I replied as follows:

unformed youths“: Young people are still willing to learn. Their minds have not taken on a rigid form. These are the sorts of people who can be more easily misled.

religion bred selfishness“: Toohey wants people not to care about their own souls/minds/selves. Religion is an effort (however misguided) to perfect oneself so that one can deserve god’s favour/bounty/reward. Toohey wants people not to seek a personal reward, hence not to seek any god’s good graces.

Give your soul“: Same as the above. Toohey wants nobody to do what is good for himself. He wants the ejection of any moral conviction in which a person seeks to do what is (allegedly) good for himself. Moreover, he wants nobody to take any pride in being a good individual.

the destruction of one’s soul“: Soul = mind. Mind and body together, as one = self. Toohey wants not just the sacrifice of one’s body and property but of one’s capacity to think and choose (i.e., of one’s mind/soul). So long as you do not sacrifice your mind, you are an individual and, for Toohey, that’s a problem

He did not have much success among the poor boys working there way through college“: because they – by working – knew that there’s no such thing as a free lunch. One must produce the values that one trades for other values, such as education.

He acquired a sizeable following among the young heirs“: because they did not have to earn their material wealth.
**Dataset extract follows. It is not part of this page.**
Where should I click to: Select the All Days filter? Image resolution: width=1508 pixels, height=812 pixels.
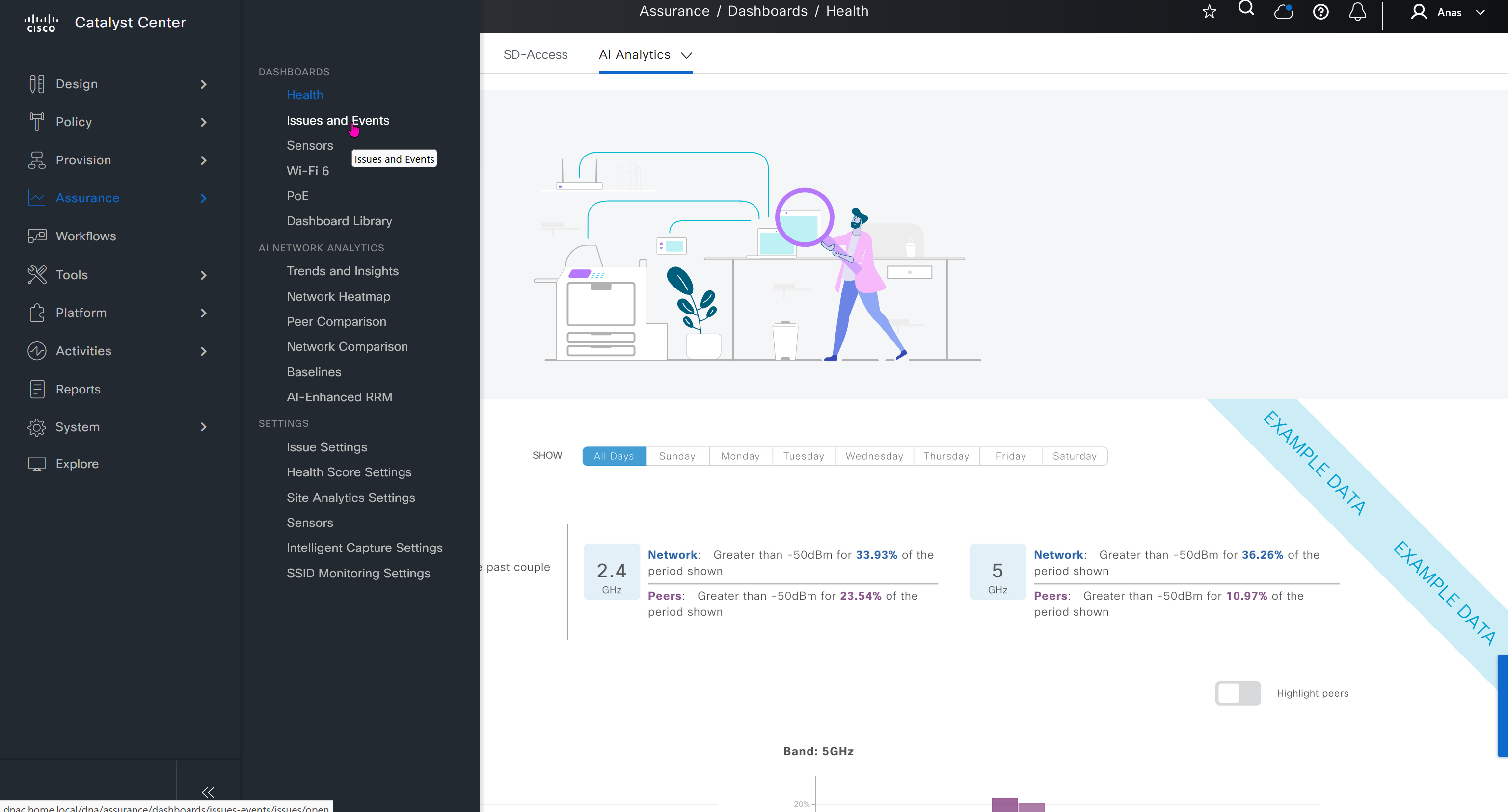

They *effortlessly* could sacrifice large chunks of their wealth to others in order to obtain the outward appearance of moral superiority (as judged by the size of one’s sacrifices). In other words, they could obtain the appearance of virtue without actually earning it *if* they adopted Toohey’s collectivist ethics.

found him to be a spiritual necessity“: because, without Toohey’s knack at convincing people that sacrifice of the self is good, the “right kind” of people could not get the spiritual values (e.g., respect, admiration, love) they needed/craved but were unwilling to *earn*. They needed someone who essentially convinced people that to sacrifice of oneself (instead of to produce/make oneself a value) *is* to earn.

without a plot” / “without a hero“: Such novels tell one what IS, without involving one’s mind in any thought about what one OUGHT to do. Such novels, in other words, sever FACT from VALUE. Nothing, in such novels, is good or evil; nothing is better or worse. Everything just is. Such novels imply that there is no good/evil; that there is no better/worse and, if one is doing lots of things that are evil by an Objective moral code, it is comforting to be told that there is no such thing as evil.